O projeto é uma iniciativa que envolve a ONG local Instituto Conservação Costeira (ICC), o governo, por meio da Fundação Florestal, o Ministério Público Federal (MPF) e a iniciativa privada.
Parte dos recursos para o projeto veio da Concessionária Tamoios, como compensação pelo impacto da construção da Rodovia Nova Tamoios. Isso permitiu contratar a Atlântica Consultoria Ambiental, que fez o diagnóstico das áreas devastadas e montou um plano de cinco etapas para recuperação, e a Ambipar, que adaptou a tecnologia com drones para lançar as sementes.
São usadas biocápsulas que seriam descartadas pela indústria farmacêutica e adubo orgânico derivado de resíduos de Estações de Tratamento de Efluentes (ETE).

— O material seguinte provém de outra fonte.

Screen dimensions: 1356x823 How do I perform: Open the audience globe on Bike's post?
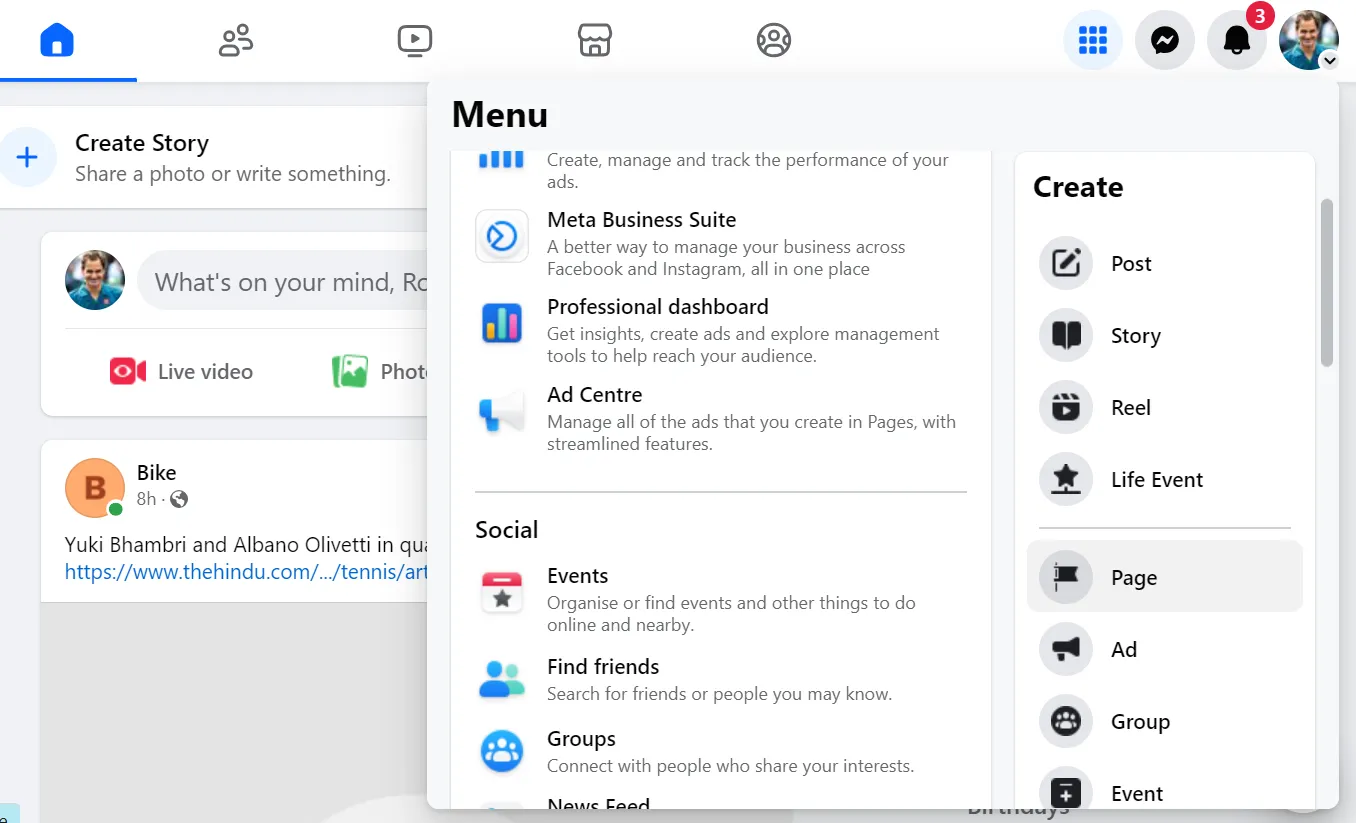[x=178, y=498]
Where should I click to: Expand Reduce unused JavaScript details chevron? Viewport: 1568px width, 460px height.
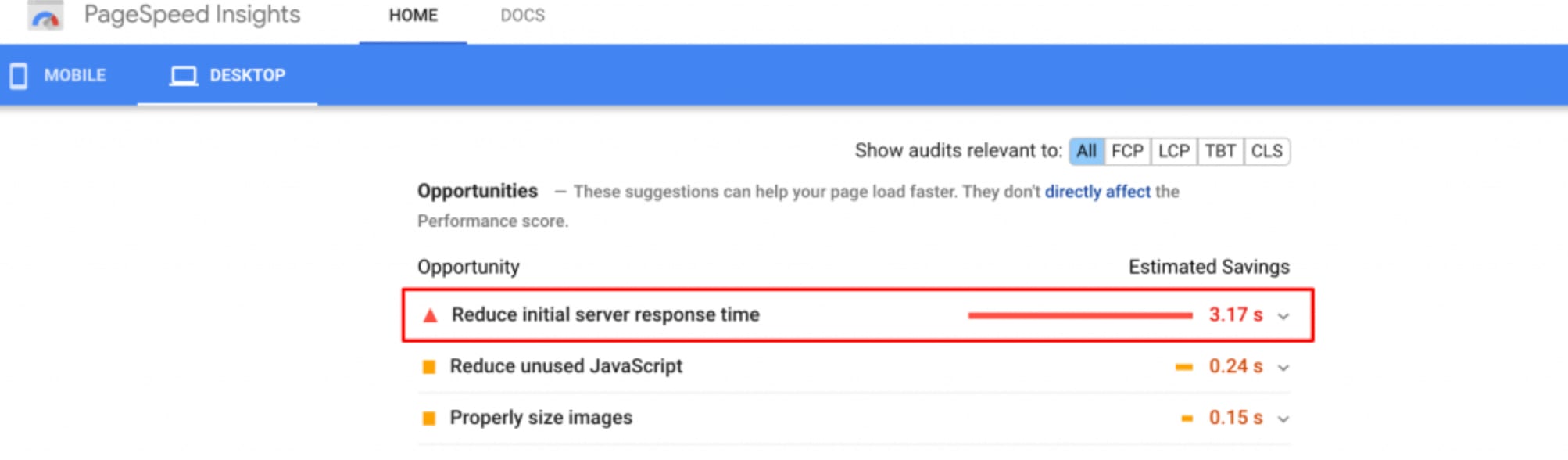coord(1283,368)
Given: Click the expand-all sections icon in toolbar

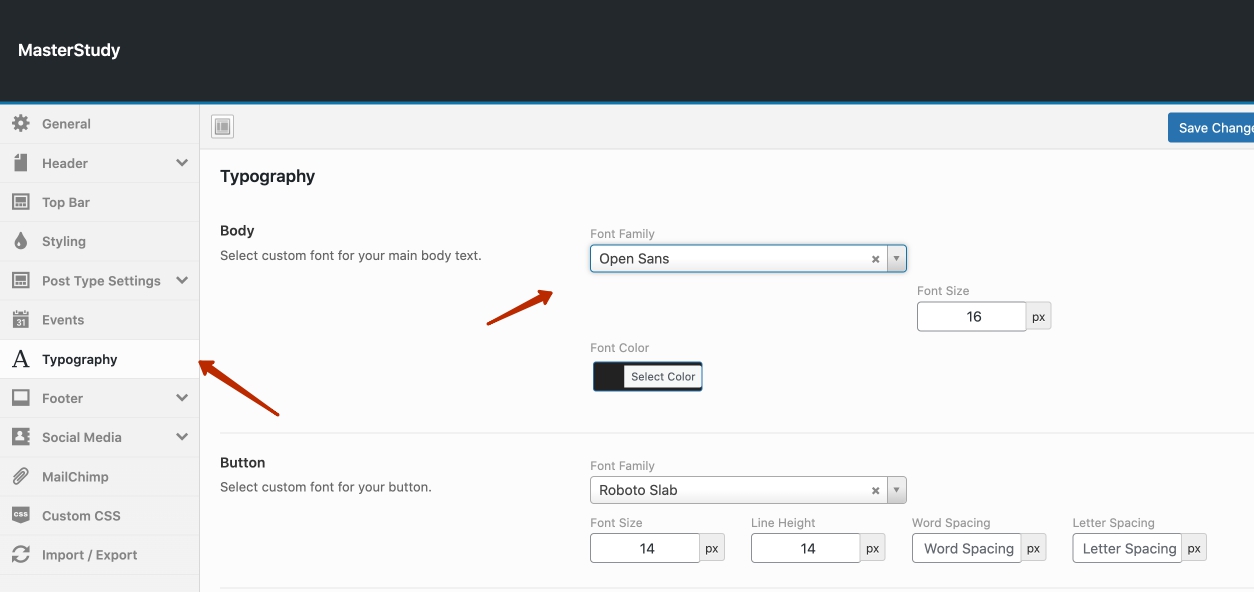Looking at the screenshot, I should tap(222, 126).
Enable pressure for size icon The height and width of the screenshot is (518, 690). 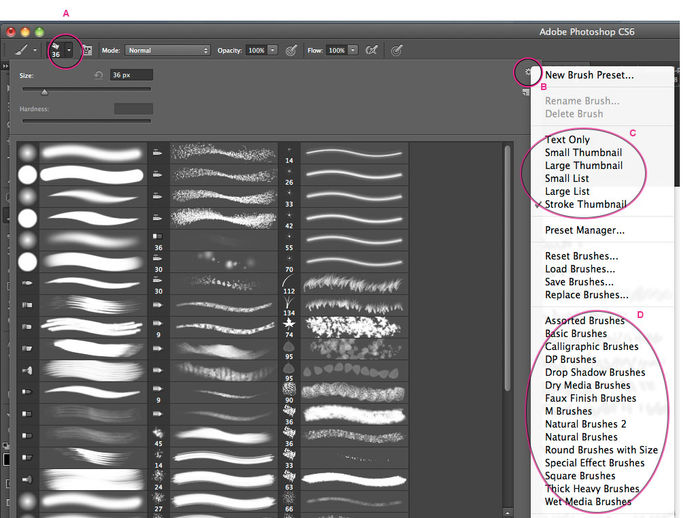click(396, 51)
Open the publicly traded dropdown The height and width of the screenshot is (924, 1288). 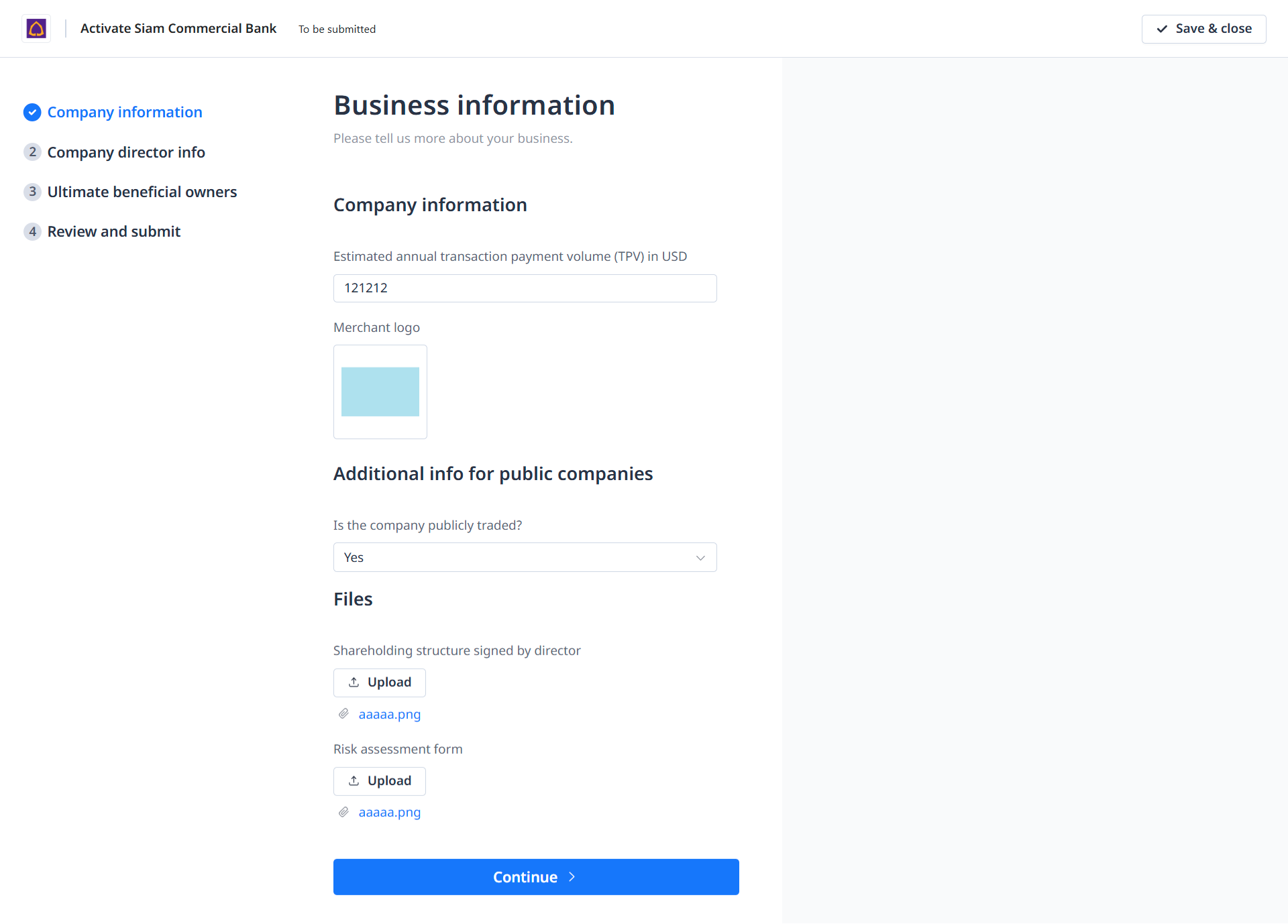pos(525,557)
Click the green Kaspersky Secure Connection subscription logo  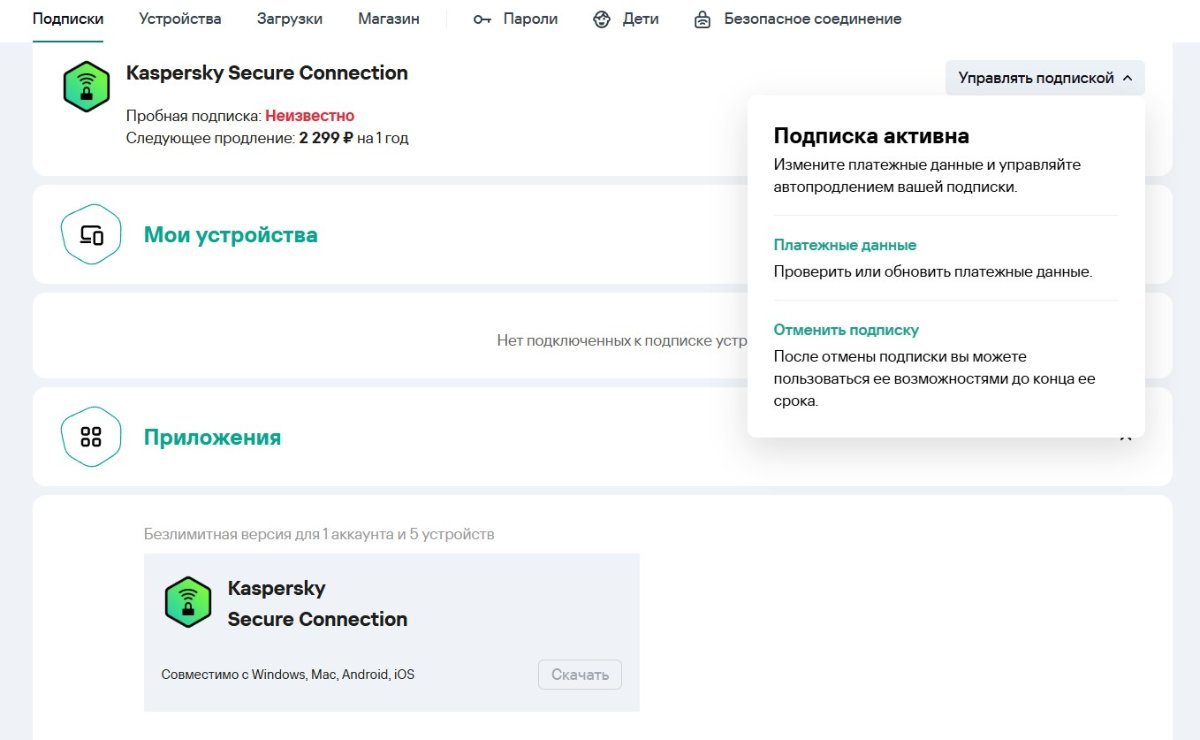(x=87, y=86)
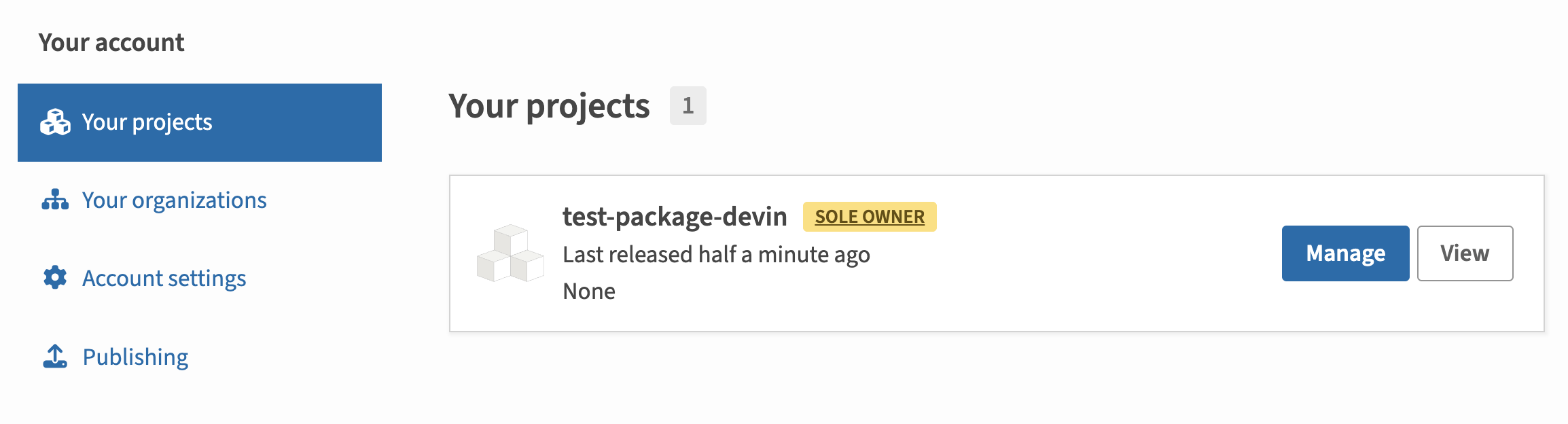1568x424 pixels.
Task: Click the organization hierarchy icon in sidebar
Action: pos(55,200)

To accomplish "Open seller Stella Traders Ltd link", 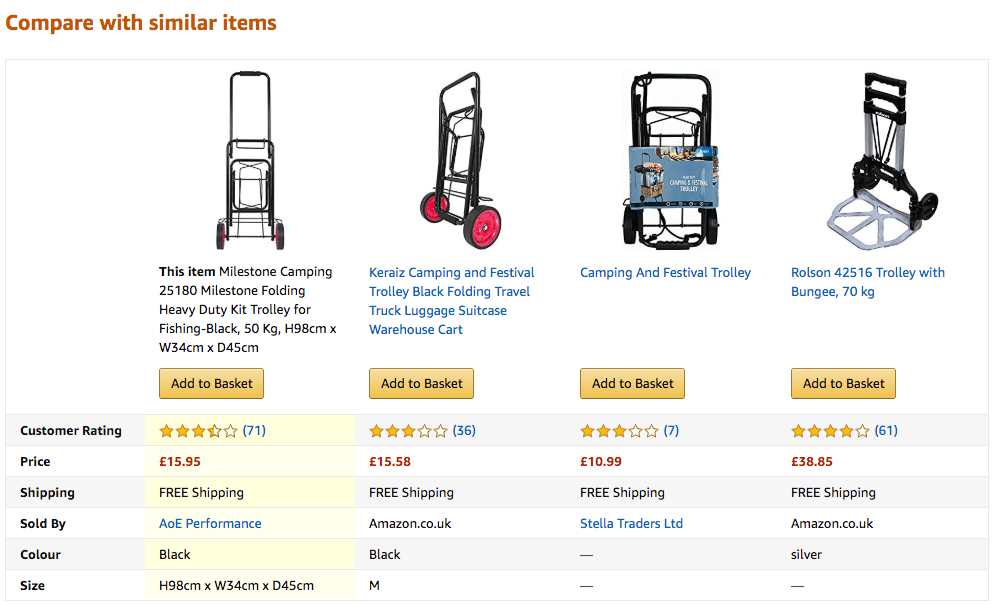I will (631, 523).
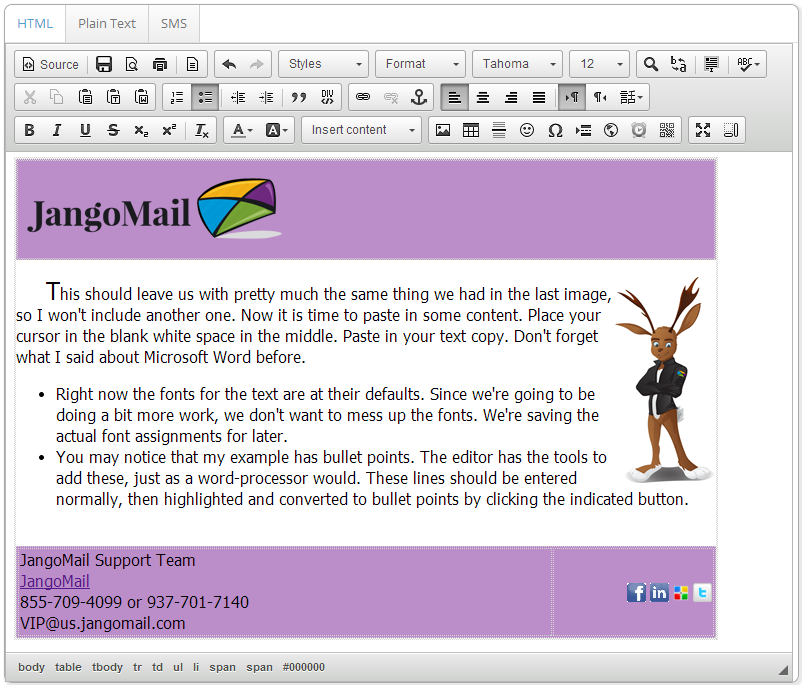Click the Save icon in toolbar
802x685 pixels.
[104, 64]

“Diante da peculiaridade de São Sebastião, que são áreas de difícil acesso com grande declividade, tivemos que fazer adaptações nos drones, para que eles conseguissem dispersar sementes rápido, grandes e pequenas”, explica Gabriel Estevam, diretor corporativo da Ambipar.
Estão sendo lançadas espécies como guapuruvu, embaúba, crindiúva, quaresmeira e outras. “Há resultados já visíveis, com áreas de escorregamento [deslizamento] em que a vegetação já está com mais de um metro”, acrescenta André Motta, da Atlântica Consultoria Ambiental.